Entries for locating text and elements:
□ □ □ □ □ □ □

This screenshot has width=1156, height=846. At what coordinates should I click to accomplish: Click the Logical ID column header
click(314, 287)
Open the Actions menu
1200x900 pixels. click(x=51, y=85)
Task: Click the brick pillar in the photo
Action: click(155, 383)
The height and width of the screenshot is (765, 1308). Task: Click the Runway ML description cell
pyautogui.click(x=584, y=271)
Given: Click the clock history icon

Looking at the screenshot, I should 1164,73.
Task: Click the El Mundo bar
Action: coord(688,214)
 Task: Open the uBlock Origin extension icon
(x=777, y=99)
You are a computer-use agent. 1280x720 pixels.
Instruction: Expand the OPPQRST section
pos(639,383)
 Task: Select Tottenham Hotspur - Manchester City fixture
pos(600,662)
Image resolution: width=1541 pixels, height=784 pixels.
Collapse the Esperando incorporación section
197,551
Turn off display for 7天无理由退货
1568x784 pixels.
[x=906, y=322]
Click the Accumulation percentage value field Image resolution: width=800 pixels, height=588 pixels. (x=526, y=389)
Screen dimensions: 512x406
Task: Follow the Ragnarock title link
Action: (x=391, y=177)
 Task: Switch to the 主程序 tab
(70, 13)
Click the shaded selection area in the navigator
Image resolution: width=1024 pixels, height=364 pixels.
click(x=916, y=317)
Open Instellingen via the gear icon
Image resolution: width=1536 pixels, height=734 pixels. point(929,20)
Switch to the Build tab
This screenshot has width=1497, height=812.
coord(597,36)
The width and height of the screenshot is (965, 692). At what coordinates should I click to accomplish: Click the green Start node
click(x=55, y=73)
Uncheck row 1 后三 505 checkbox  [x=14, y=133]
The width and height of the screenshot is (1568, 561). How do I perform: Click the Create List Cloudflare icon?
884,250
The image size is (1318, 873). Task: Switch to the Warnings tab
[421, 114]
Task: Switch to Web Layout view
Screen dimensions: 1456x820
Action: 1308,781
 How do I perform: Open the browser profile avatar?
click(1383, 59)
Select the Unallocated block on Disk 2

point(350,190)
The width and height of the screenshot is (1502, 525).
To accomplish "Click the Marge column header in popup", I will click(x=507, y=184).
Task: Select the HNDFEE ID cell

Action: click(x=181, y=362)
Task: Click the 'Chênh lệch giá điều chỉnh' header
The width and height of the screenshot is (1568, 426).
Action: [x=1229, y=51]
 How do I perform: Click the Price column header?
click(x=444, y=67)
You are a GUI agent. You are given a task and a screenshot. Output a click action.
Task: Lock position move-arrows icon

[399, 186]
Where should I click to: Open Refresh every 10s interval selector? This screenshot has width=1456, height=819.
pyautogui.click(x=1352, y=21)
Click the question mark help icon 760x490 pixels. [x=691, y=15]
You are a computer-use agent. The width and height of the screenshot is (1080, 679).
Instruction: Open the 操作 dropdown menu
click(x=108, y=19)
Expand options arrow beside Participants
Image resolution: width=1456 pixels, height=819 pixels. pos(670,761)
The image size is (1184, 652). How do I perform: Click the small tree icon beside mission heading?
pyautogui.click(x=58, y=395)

□ □ □ □ □ □ □

Please copy all of the material above line for line, changing nothing.

Solution to the problem:
This screenshot has width=1156, height=846. At what coordinates should I click to accomplish: Click the Logical ID column header
click(314, 287)
Open the Actions menu
1200x900 pixels. click(x=51, y=85)
Task: Click the brick pillar in the photo
Action: click(155, 383)
The height and width of the screenshot is (765, 1308). Task: Click the Runway ML description cell
pyautogui.click(x=584, y=271)
Given: Click the clock history icon

Looking at the screenshot, I should 1164,73.
Task: Click the El Mundo bar
Action: coord(688,214)
 Task: Open the uBlock Origin extension icon
(x=777, y=99)
You are a computer-use agent. 1280x720 pixels.
Instruction: Expand the OPPQRST section
pos(639,383)
 Task: Select Tottenham Hotspur - Manchester City fixture
pos(600,662)
Image resolution: width=1541 pixels, height=784 pixels.
Collapse the Esperando incorporación section
197,551
Turn off display for 7天无理由退货
1568x784 pixels.
[x=906, y=322]
Click the Accumulation percentage value field Image resolution: width=800 pixels, height=588 pixels. (x=526, y=389)
Screen dimensions: 512x406
Task: Follow the Ragnarock title link
Action: (x=391, y=177)
 Task: Switch to the 主程序 tab
(70, 13)
Click the shaded selection area in the navigator
Image resolution: width=1024 pixels, height=364 pixels.
click(x=916, y=317)
Open Instellingen via the gear icon
Image resolution: width=1536 pixels, height=734 pixels. point(929,20)
Switch to the Build tab
This screenshot has width=1497, height=812.
coord(597,36)
The width and height of the screenshot is (965, 692). At what coordinates should I click to accomplish: Click the green Start node
click(x=55, y=73)
Uncheck row 1 后三 505 checkbox  [x=14, y=133]
The width and height of the screenshot is (1568, 561). How do I perform: Click the Create List Cloudflare icon?
884,250
The image size is (1318, 873). Task: Switch to the Warnings tab
[421, 114]
Task: Switch to Web Layout view
Screen dimensions: 1456x820
Action: 1308,781
 How do I perform: Open the browser profile avatar?
click(1383, 59)
Select the Unallocated block on Disk 2

point(350,190)
The width and height of the screenshot is (1502, 525).
To accomplish "Click the Marge column header in popup", I will click(x=507, y=184).
Task: Select the HNDFEE ID cell

Action: click(x=181, y=362)
Task: Click the 'Chênh lệch giá điều chỉnh' header
The width and height of the screenshot is (1568, 426).
Action: [x=1229, y=51]
 How do I perform: Click the Price column header?
click(x=444, y=67)
You are a GUI agent. You are given a task and a screenshot. Output a click action.
Task: Lock position move-arrows icon

[399, 186]
Where should I click to: Open Refresh every 10s interval selector? This screenshot has width=1456, height=819.
pyautogui.click(x=1352, y=21)
Click the question mark help icon 760x490 pixels. [x=691, y=15]
You are a computer-use agent. The width and height of the screenshot is (1080, 679).
Instruction: Open the 操作 dropdown menu
click(x=108, y=19)
Expand options arrow beside Participants
Image resolution: width=1456 pixels, height=819 pixels. pos(670,761)
The image size is (1184, 652). How do I perform: Click the small tree icon beside mission heading?
pyautogui.click(x=58, y=395)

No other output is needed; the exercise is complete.